[Stored items]
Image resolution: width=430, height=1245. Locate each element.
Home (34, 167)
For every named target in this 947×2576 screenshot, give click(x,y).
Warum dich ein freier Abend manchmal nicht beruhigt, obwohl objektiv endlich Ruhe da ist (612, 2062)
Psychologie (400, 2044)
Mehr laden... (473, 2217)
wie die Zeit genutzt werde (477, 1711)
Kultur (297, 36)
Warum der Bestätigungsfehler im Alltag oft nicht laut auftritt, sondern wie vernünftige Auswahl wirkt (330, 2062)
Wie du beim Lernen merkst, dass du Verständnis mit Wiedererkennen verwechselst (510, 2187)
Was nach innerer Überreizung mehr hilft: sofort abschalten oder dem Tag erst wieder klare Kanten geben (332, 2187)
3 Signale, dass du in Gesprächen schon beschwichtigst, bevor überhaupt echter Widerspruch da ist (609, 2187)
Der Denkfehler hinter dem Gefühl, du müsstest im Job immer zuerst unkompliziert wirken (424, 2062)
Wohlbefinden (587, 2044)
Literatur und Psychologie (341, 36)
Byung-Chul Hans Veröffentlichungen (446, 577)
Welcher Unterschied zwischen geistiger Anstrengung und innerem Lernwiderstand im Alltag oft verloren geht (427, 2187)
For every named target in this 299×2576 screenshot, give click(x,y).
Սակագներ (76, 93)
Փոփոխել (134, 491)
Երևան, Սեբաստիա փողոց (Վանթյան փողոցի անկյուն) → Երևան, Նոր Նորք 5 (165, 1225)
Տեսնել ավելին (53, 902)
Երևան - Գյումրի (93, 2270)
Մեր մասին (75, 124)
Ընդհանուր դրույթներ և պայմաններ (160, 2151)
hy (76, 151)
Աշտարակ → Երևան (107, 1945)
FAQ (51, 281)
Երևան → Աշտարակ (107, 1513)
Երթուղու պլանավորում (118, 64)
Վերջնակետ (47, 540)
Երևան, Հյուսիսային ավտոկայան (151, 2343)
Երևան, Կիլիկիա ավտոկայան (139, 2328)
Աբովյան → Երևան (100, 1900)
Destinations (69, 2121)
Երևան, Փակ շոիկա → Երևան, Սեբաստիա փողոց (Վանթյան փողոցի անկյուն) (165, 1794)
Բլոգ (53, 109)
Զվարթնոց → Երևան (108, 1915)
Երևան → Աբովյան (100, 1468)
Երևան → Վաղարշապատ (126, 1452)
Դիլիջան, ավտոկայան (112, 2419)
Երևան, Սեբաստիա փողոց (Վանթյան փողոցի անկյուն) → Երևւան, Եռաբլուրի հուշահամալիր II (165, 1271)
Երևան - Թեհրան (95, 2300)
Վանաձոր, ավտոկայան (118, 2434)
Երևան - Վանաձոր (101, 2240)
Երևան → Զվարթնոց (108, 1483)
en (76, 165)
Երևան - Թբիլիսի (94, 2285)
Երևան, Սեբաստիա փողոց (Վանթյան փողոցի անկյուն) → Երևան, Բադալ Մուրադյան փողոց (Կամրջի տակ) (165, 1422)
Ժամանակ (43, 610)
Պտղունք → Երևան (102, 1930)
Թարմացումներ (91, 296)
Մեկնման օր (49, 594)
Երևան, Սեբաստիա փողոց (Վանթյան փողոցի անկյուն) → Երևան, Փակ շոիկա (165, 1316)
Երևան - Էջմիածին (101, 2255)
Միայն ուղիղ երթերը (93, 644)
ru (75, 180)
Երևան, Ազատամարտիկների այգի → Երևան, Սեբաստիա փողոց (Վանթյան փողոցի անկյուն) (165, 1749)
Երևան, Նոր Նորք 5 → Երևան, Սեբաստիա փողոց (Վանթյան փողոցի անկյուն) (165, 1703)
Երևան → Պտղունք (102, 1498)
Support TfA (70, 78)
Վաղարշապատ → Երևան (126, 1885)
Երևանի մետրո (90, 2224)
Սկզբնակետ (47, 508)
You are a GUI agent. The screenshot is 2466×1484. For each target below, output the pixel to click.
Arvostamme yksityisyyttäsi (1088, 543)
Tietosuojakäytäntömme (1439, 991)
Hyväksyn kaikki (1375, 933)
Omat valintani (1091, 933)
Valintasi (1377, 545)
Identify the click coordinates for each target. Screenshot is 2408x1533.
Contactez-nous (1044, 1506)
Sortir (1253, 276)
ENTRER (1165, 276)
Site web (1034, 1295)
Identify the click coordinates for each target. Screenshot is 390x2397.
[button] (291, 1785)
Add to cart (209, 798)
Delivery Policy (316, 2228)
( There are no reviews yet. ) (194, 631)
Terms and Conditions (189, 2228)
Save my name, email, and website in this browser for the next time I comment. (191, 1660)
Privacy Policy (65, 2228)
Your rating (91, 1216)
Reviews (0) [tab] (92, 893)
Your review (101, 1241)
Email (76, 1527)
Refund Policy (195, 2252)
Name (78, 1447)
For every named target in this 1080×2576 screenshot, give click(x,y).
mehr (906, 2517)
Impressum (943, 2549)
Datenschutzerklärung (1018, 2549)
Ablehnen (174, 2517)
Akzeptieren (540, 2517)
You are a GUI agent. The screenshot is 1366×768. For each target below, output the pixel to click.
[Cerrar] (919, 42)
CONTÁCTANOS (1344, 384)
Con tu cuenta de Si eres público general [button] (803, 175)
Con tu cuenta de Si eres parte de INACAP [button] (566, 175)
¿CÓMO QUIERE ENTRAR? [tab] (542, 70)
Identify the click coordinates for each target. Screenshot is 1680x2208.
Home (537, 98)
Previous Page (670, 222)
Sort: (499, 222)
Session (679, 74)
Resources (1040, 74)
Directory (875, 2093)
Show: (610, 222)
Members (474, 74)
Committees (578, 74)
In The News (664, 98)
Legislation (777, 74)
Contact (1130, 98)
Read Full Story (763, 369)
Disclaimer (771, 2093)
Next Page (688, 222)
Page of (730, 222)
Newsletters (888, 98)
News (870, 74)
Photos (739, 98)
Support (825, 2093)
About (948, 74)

What the task requires →
In full and exactly as written, reproduce the records above.

Result for this task →
Image resolution: width=430, height=1245. Locate each element.
Home (34, 167)
For every named target in this 947×2576 screenshot, give click(x,y).
Warum dich ein freier Abend manchmal nicht beruhigt, obwohl objektiv endlich Ruhe da ist (612, 2062)
Psychologie (400, 2044)
Mehr laden... (473, 2217)
wie die Zeit genutzt werde (477, 1711)
Kultur (297, 36)
Warum der Bestätigungsfehler im Alltag oft nicht laut auftritt, sondern wie vernünftige Auswahl wirkt (330, 2062)
Wie du beim Lernen merkst, dass du Verständnis mit Wiedererkennen verwechselst (510, 2187)
Was nach innerer Überreizung mehr hilft: sofort abschalten oder dem Tag erst wieder klare Kanten geben (332, 2187)
3 Signale, dass du in Gesprächen schon beschwichtigst, bevor überhaupt echter Widerspruch da ist (609, 2187)
Der Denkfehler hinter dem Gefühl, du müsstest im Job immer zuerst unkompliziert wirken (424, 2062)
Wohlbefinden (587, 2044)
Literatur und Psychologie (341, 36)
Byung-Chul Hans Veröffentlichungen (446, 577)
Welcher Unterschied zwischen geistiger Anstrengung und innerem Lernwiderstand im Alltag oft verloren geht (427, 2187)
For every named target in this 299×2576 screenshot, give click(x,y).
Սակագներ (76, 93)
Փոփոխել (134, 491)
Երևան, Սեբաստիա փողոց (Վանթյան փողոցի անկյուն) → Երևան, Նոր Նորք 5 (165, 1225)
Տեսնել ավելին (53, 902)
Երևան - Գյումրի (93, 2270)
Մեր մասին (75, 124)
Ընդհանուր դրույթներ և պայմաններ (160, 2151)
hy (76, 151)
Աշտարակ → Երևան (107, 1945)
FAQ (51, 281)
Երևան → Աշտարակ (107, 1513)
Երթուղու պլանավորում (118, 64)
Վերջնակետ (47, 540)
Երևան, Հյուսիսային ավտոկայան (151, 2343)
Երևան, Կիլիկիա ավտոկայան (139, 2328)
Աբովյան → Երևան (100, 1900)
Destinations (69, 2121)
Երևան, Փակ շոիկա → Երևան, Սեբաստիա փողոց (Վանթյան փողոցի անկյուն) (165, 1794)
Բլոգ (53, 109)
Զվարթնոց → Երևան (108, 1915)
Երևան → Աբովյան (100, 1468)
Երևան → Վաղարշապատ (126, 1452)
Դիլիջան, ավտոկայան (112, 2419)
Երևան, Սեբաստիա փողոց (Վանթյան փողոցի անկյուն) → Երևւան, Եռաբլուրի հուշահամալիր II (165, 1271)
Երևան - Թեհրան (95, 2300)
Վանաձոր, ավտոկայան (118, 2434)
Երևան - Վանաձոր (101, 2240)
Երևան → Զվարթնոց (108, 1483)
en (76, 165)
Երևան - Թբիլիսի (94, 2285)
Երևան, Սեբաստիա փողոց (Վանթյան փողոցի անկյուն) → Երևան, Բադալ Մուրադյան փողոց (Կամրջի տակ) (165, 1422)
Ժամանակ (43, 610)
Պտղունք → Երևան (102, 1930)
Թարմացումներ (91, 296)
Մեկնման օր (49, 594)
Երևան, Սեբաստիա փողոց (Վանթյան փողոցի անկյուն) → Երևան, Փակ շոիկա (165, 1316)
Երևան - Էջմիածին (101, 2255)
Միայն ուղիղ երթերը (93, 644)
ru (75, 180)
Երևան, Ազատամարտիկների այգի → Երևան, Սեբաստիա փողոց (Վանթյան փողոցի անկյուն) (165, 1749)
Երևան, Նոր Նորք 5 → Երևան, Սեբաստիա փողոց (Վանթյան փողոցի անկյուն) (165, 1703)
Երևան → Պտղունք (102, 1498)
Support TfA (70, 78)
Վաղարշապատ → Երևան (126, 1885)
Երևանի մետրո (90, 2224)
Սկզբնակետ (47, 508)
You are a GUI agent. The screenshot is 2466×1484. For each target below, output the pixel to click.
Arvostamme yksityisyyttäsi (1088, 543)
Tietosuojakäytäntömme (1439, 991)
Hyväksyn kaikki (1375, 933)
Omat valintani (1091, 933)
Valintasi (1377, 545)
Identify the click coordinates for each target. Screenshot is 2408x1533.
Contactez-nous (1044, 1506)
Sortir (1253, 276)
ENTRER (1165, 276)
Site web (1034, 1295)
Identify the click coordinates for each target. Screenshot is 390x2397.
[button] (291, 1785)
Add to cart (209, 798)
Delivery Policy (316, 2228)
( There are no reviews yet. ) (194, 631)
Terms and Conditions (189, 2228)
Save my name, email, and website in this browser for the next time I comment. (191, 1660)
Privacy Policy (65, 2228)
Your rating (91, 1216)
Reviews (0) [tab] (92, 893)
Your review (101, 1241)
Email (76, 1527)
Refund Policy (195, 2252)
Name (78, 1447)
For every named target in this 1080×2576 screenshot, give click(x,y).
mehr (906, 2517)
Impressum (943, 2549)
Datenschutzerklärung (1018, 2549)
Ablehnen (174, 2517)
Akzeptieren (540, 2517)
You are a GUI agent. The screenshot is 1366×768. For each target below, output the pixel to click.
[Cerrar] (919, 42)
CONTÁCTANOS (1344, 384)
Con tu cuenta de Si eres público general [button] (803, 175)
Con tu cuenta de Si eres parte de INACAP [button] (566, 175)
¿CÓMO QUIERE ENTRAR? [tab] (542, 70)
Identify the click coordinates for each target. Screenshot is 1680x2208.
Home (537, 98)
Previous Page (670, 222)
Sort: (499, 222)
Session (679, 74)
Resources (1040, 74)
Directory (875, 2093)
Show: (610, 222)
Members (474, 74)
Committees (578, 74)
In The News (664, 98)
Legislation (777, 74)
Contact (1130, 98)
Read Full Story (763, 369)
Disclaimer (771, 2093)
Next Page (688, 222)
Page of (730, 222)
Newsletters (888, 98)
News (870, 74)
Photos (739, 98)
Support (825, 2093)
About (948, 74)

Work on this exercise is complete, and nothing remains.